The numbers 8 and 9 are coprime, despite the fact that neither considered individually is a prime number, since 1 is their only common divisor. On the other hand, 6 and 9 are not coprime, because they are both divisible by 3. The numerator and denominator of a reduced fraction are coprime, by definition.
When the integers a and b are coprime, the standard way of expressing this fact in mathematical notation is to indicate that their greatest common divisor is one, by the formula gcd(a, b) = 1 or (a, b) = 1. In their 1989 textbook Concrete Mathematics, Ronald Graham, Donald Knuth, and Oren Patashnik proposed an alternative notation to indicate that a and b are relatively prime and that the term "prime" be used instead of coprime (as in a is prime to b).
A fast way to determine whether two numbers are coprime is given by the Euclidean algorithm and its faster variants such as binary GCD algorithm or Lehmer's GCD algorithm.

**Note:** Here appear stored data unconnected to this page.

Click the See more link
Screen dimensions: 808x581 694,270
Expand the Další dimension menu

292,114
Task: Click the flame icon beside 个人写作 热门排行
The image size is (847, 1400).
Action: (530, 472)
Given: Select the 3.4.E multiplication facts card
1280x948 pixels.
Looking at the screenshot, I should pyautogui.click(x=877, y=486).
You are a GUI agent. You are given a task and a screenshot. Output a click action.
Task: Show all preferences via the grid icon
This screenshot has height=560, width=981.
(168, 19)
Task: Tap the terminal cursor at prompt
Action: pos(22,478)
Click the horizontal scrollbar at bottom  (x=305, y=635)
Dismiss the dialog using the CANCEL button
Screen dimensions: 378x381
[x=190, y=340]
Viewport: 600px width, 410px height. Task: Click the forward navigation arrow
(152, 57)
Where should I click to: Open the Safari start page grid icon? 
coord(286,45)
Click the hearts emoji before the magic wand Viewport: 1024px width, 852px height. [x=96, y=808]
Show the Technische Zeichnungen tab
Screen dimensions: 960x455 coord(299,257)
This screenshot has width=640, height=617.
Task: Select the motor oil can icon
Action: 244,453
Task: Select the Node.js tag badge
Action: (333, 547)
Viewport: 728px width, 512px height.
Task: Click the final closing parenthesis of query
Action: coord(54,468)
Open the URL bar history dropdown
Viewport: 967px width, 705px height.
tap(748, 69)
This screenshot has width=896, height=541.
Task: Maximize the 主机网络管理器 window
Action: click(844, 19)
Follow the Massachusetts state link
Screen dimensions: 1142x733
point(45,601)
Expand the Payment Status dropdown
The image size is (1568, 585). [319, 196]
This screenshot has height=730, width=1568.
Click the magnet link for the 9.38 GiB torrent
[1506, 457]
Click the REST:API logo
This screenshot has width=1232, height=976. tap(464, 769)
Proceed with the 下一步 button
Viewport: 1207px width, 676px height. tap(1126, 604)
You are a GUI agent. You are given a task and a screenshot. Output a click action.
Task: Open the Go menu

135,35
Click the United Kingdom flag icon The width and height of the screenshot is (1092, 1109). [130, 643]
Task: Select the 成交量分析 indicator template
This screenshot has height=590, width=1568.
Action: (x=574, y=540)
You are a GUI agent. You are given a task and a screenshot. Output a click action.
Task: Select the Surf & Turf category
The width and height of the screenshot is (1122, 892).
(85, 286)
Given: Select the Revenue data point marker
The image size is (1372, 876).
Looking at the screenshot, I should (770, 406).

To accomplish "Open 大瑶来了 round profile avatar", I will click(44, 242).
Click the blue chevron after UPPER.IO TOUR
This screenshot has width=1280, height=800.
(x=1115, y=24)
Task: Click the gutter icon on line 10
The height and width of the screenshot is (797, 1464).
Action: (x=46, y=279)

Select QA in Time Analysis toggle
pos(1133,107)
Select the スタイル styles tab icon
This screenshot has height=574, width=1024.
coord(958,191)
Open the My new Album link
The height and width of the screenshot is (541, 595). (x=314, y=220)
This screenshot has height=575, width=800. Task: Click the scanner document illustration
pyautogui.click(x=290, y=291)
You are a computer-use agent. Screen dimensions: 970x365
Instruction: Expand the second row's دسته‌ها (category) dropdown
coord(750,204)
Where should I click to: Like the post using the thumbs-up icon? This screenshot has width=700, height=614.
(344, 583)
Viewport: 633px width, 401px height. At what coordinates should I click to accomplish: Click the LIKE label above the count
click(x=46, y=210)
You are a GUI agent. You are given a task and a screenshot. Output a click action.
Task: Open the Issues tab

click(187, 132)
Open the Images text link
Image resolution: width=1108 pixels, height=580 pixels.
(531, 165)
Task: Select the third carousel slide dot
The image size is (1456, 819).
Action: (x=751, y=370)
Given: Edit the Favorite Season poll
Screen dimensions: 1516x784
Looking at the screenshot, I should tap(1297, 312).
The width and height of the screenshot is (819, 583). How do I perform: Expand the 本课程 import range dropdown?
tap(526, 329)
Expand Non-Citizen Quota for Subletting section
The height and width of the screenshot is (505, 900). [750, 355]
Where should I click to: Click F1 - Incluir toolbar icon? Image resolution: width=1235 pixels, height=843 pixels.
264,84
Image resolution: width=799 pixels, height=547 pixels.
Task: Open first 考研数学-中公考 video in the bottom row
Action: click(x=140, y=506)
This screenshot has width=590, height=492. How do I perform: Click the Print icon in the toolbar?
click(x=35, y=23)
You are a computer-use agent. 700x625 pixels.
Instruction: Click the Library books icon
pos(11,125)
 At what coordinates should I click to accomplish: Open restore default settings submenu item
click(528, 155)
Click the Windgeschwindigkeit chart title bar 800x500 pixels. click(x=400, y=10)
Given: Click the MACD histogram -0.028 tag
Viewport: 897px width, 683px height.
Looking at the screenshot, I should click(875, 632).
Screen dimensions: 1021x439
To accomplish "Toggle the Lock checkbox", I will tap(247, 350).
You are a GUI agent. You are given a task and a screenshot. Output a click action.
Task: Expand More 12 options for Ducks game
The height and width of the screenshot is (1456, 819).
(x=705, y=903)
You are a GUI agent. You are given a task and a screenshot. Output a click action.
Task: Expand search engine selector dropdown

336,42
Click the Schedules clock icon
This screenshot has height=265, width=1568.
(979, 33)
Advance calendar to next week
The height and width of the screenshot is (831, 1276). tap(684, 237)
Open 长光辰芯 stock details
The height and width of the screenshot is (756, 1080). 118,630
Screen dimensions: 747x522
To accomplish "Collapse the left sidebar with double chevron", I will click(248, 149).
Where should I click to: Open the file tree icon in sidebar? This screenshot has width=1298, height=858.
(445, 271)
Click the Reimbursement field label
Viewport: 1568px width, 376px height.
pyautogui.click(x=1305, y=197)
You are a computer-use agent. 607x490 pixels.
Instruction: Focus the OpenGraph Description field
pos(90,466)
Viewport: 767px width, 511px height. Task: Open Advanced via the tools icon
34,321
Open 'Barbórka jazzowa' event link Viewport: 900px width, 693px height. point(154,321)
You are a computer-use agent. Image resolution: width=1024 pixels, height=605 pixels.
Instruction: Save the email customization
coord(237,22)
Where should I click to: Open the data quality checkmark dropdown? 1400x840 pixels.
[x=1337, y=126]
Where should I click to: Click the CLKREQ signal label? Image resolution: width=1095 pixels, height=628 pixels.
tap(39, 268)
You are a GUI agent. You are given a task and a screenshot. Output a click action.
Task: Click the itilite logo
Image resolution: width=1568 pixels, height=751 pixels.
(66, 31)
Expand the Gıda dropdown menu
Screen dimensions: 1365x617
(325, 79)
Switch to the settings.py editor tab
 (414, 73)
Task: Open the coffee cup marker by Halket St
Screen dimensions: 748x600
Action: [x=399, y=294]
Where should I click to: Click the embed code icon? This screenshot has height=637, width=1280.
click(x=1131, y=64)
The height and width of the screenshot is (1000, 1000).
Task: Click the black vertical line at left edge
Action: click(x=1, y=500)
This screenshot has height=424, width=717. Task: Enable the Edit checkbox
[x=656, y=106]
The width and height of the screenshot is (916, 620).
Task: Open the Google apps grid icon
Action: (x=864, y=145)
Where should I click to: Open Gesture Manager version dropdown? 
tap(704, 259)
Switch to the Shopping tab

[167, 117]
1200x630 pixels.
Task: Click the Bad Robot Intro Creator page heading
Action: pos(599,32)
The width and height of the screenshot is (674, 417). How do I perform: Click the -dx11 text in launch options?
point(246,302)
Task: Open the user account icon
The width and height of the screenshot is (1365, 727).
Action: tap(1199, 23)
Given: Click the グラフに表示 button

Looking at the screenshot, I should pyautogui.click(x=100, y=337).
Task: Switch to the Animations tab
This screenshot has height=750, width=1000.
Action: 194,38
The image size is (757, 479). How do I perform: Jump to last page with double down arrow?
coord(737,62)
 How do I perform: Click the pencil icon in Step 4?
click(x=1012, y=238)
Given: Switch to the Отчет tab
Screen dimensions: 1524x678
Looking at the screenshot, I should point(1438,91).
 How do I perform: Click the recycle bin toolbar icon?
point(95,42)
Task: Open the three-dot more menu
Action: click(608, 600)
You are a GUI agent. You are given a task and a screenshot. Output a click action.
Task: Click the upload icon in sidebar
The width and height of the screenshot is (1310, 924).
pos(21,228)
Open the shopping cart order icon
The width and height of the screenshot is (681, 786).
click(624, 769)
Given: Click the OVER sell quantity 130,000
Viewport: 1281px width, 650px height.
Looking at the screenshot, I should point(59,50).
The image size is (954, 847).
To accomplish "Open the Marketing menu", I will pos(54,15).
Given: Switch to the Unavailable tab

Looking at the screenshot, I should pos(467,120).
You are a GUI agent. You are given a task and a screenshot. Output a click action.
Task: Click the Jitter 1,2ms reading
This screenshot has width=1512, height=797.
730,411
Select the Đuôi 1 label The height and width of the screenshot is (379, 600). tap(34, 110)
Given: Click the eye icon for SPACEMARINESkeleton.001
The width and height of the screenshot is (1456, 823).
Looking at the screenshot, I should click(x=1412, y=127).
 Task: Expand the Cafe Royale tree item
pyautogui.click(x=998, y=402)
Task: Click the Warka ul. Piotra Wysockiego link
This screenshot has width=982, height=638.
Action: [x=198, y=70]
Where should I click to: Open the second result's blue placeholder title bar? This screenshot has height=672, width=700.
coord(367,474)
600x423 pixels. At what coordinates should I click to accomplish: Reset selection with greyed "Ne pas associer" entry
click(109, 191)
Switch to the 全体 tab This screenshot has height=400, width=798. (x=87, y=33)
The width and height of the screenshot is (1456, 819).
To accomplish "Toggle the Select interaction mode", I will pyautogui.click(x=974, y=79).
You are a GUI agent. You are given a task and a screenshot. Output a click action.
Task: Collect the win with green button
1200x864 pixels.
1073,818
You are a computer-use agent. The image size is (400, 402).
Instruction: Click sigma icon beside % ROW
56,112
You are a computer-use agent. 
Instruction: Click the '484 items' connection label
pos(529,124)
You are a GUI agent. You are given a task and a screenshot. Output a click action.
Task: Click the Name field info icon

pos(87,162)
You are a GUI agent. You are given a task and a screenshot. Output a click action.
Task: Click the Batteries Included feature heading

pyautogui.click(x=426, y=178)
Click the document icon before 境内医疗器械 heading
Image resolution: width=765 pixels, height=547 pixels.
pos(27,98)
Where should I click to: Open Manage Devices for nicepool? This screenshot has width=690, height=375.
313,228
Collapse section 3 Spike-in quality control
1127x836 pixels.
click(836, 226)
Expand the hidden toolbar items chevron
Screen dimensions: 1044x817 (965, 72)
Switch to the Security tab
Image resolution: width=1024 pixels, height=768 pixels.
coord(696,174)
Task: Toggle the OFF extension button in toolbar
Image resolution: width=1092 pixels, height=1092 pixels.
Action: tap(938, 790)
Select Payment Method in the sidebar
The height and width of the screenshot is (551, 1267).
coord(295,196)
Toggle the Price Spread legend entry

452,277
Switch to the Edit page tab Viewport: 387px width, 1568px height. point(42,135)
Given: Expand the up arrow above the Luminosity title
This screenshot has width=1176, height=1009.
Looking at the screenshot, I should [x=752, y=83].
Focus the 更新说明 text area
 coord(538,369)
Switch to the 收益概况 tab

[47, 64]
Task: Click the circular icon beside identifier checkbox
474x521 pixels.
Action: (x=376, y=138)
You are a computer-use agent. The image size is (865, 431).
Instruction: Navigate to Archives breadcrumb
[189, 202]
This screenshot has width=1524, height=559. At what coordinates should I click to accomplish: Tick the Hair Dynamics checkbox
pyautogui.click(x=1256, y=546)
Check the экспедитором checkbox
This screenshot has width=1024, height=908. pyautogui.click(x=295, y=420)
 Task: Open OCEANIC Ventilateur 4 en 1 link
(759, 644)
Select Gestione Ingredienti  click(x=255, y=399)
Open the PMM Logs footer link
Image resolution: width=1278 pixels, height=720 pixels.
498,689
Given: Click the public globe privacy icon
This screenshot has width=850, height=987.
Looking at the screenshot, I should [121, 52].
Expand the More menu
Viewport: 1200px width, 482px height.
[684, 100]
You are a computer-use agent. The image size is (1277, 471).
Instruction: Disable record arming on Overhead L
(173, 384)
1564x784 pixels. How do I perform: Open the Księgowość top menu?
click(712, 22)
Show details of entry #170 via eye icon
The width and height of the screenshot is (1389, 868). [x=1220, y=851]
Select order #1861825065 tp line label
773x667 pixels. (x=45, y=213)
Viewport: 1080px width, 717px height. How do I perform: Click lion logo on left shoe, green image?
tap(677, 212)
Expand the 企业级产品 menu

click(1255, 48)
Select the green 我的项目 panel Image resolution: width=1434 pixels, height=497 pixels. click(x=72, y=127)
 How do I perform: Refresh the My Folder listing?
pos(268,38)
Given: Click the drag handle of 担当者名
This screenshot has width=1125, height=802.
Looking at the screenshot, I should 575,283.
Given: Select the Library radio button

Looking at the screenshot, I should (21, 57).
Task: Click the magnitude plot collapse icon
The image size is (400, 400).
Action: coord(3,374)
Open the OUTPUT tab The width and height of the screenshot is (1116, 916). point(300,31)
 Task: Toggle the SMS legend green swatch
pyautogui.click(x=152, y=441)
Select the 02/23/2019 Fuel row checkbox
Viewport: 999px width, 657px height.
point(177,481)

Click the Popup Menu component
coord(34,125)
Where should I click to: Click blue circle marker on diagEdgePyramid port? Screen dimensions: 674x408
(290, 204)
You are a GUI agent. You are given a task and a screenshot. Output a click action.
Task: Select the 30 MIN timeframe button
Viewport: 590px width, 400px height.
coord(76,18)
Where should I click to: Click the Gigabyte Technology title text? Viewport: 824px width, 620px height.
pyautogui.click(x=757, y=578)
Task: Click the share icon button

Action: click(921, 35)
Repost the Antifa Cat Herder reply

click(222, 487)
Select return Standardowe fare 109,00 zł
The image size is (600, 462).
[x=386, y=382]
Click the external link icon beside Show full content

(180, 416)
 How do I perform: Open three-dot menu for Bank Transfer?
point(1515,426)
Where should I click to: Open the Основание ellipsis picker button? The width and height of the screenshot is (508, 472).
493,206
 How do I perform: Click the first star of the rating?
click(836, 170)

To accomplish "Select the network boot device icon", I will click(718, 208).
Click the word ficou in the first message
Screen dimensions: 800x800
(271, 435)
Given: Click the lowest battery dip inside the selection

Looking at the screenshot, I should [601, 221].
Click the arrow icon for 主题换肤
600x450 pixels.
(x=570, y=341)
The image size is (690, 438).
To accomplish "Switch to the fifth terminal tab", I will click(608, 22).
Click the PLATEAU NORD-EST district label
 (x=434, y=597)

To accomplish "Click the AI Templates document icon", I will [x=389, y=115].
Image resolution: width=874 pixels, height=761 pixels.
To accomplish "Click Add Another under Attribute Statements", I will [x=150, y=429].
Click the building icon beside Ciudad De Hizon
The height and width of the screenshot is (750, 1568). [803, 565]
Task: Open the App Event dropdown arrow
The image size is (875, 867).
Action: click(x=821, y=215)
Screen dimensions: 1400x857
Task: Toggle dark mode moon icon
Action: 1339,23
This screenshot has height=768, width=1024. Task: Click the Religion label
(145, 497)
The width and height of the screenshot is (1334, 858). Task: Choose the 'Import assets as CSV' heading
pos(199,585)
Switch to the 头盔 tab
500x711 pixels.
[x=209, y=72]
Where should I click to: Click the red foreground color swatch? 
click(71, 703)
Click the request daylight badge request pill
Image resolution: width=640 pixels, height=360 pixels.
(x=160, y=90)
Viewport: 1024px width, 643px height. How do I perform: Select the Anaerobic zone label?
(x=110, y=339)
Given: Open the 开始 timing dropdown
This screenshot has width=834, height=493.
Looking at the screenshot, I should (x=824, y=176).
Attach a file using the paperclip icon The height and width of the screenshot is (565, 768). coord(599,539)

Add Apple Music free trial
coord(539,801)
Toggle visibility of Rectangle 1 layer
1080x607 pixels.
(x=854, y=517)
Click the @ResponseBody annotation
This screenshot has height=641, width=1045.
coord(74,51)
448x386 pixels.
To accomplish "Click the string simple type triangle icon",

The number of integers coprime with a positive integer n, between 1 and n, is given by Euler's totient function, also known as Euler's phi function, φ(n).
A set of integers can also be called coprime if its elements share no common positive factor except 1. A stronger condition on a set of integers is pairwise coprime, which means that a and b are coprime for every pair (a, b) of different integers in the set. The set {2, 3, 4} is coprime, but it is not pairwise coprime since 2 and 4 are not relatively prime.
The numbers 1 and −1 are the only integers coprime with every integer, and they are the only integers that are coprime with 0.
A number of conditions are equivalent to a and b being coprime:
No prime number divides both a and b.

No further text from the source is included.